I, too, live a normal human existence and therefore have the aforementioned reaction to my food about 10% of the time. I mean, that kind of reaction to raisin bran in the morning (especially pre-coffee) might be a bit too much. BUT, when a meal falls into that 10% it is a beautiful thing. A beautiful thing that really should happen more often. A thing that I was reminded of when I returned home after a mentally anguishing day and stepped up to my sink. I washed and sliced a bagful of red peppers from the farmers market, blended them in the food processor, whisked up a roux and the only thoughts that crossed my mind were remnants of stressful day. It wasn’t until I took my oversized spoon, dipped it into my bowl and put a bite into my mouth that I was whisked away from the thoughts I’d been stewing in got lost in the flavors and textures I’d created.
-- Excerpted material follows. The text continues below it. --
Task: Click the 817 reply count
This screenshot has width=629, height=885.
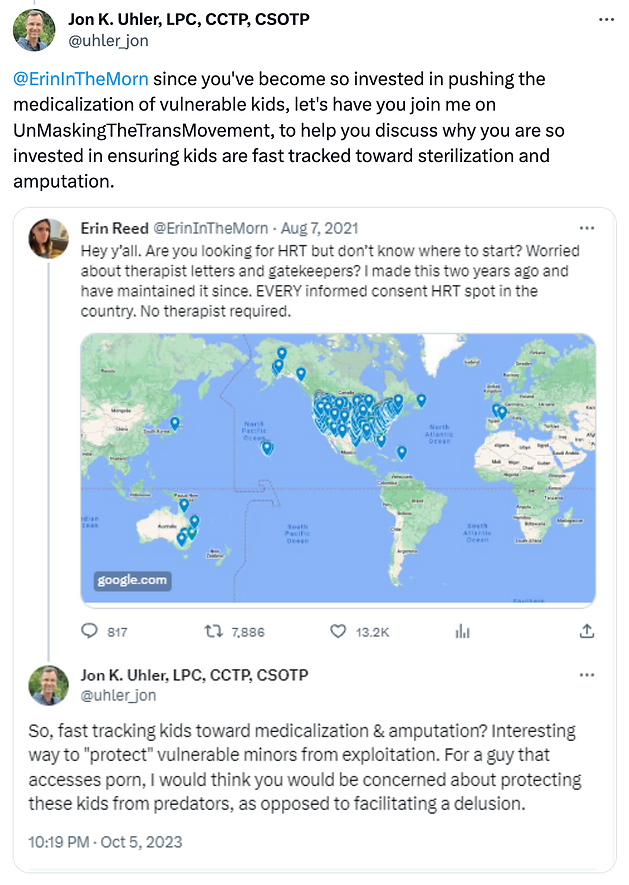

Romantic sentiments about food aside, I make a wicked good pot of Red Pepper Soup. Part of the reason I love it so much is because it’s an original recipe. The other reason is that it’s, um, delicious. I really hope it’s not the same sort of syndrome that I have about my mother’s Poppy Seed Noodles where I seem to be the only one under its spell. I think Poppy Seed Noodles is possibly the greatest side dish ever created. Poppy seeds. Noodles. Butter. What more could you want? But everyone I have cooked these for is quite underwhelmed by them. I mean, seriously unimpressed. I think they’re crazy, but I’ve never been known for my ability to turn down carbs covered in fat. Truly, people are missing out.
My hope is that everyone has a Poppy Seed Noodle or a Red Pepper Soup of their own. That food you eat that takes you somewhere else. That dish that only gets a long hard look when your spoon is coming up empty. That meal that literally makes you want to lick the plate. …Or, if you’re like me, actually lick the plate.